Hello! I’m Anna Bax.
I'm an Assistant Professor in the Linguistics Department at California State University, Long Beach. I recently received my PhD from the University of California, Santa Barbara. I use she/her pronouns.
My CV can be found here.
As a sociocultural linguist, I believe that the linguistic is always political.
My work has multiple strands, which tie together sociocultural, structural, applied and theoretical approaches:
I study language and identity with Tu’un Savi (Mixtec)-speaking communities in California, with a particular focus on youth’s multilingual identity and language socialization practices in the face of first-generation language shift. I also work on community-led language reclamation, documentation, and maintenance projects.
I do collaborative linguistics outreach and education — with speech-language pathologists, public high school students, and Indigenous youth — and search for ways that linguists can apply our research findings to intervene in incorrect or oppressive ideologies about marginalized languages and groups of speakers.
I use linguistic theories and methodologies to analyze acts of discursive world-building, particularly among powerful groups in American society.
All of these strands are linked by a focus on the intersection between language and social justice.
News
In March 2022, I gave a virtual talk entitled “The ideological dimensions of language naming practices in the multidialectal California Mixtec diaspora” at the Georgetown University Round Table conference on dialect contact.
In February 2022, my coauthor Inî G. Mendoza (University of Chicago) and I gave a virtual talk entitled “Linguistic brownface and raciolinguistic ideologies: Mestizo voicings of ‘Indio Spanish’ in Mexican popular media” at the 21st meeting of the Texas Linguistics Society.
In January 2022, I gave a virtual talk entitled “Linguistic differentiation and language naming practices in the California Mixtec diaspora” at the annual meeting of the American Name Society.
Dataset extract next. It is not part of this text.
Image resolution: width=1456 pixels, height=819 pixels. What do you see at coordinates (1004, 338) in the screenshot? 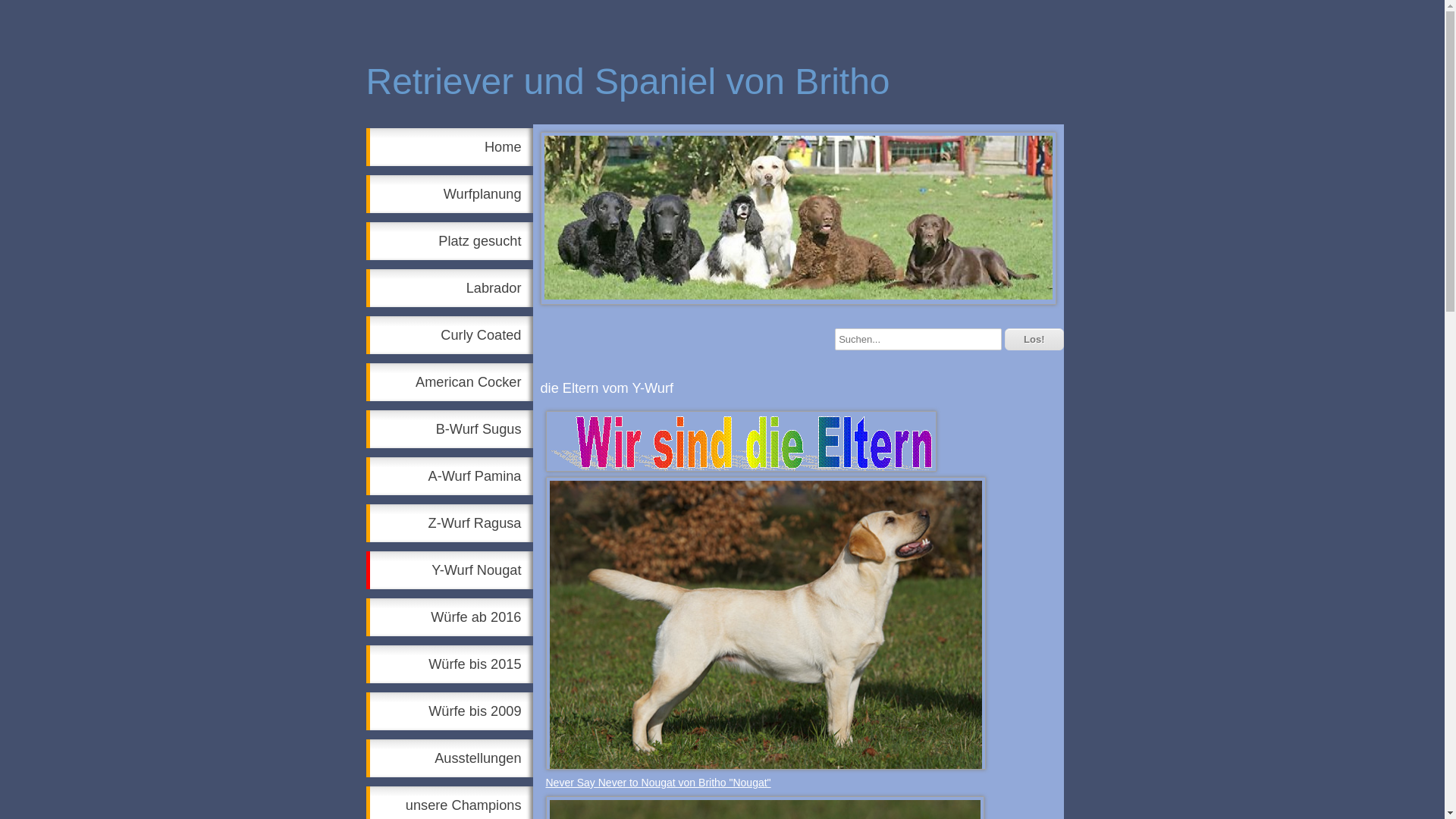
I see `'Los!'` at bounding box center [1004, 338].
In November 2021, I gave a presentation entitled “Teaching linguistics for social transformation” at the Towards A Better Linguistics Environment (TABLE) colloquium series in the Department of Linguistics at UC Berkeley.
Upcoming Events
In April 2022, my coauthor Inî G. Mendoza (University of Chicago) and I will give an in-person talk entitled “Linguistic brownface and raciolinguistic ideologies: Mestizo voicings of ‘Indio Spanish’ in Mexican popular media” at the Society for Linguistic Anthropology 2022 Spring Conference in Boulder, Colorado.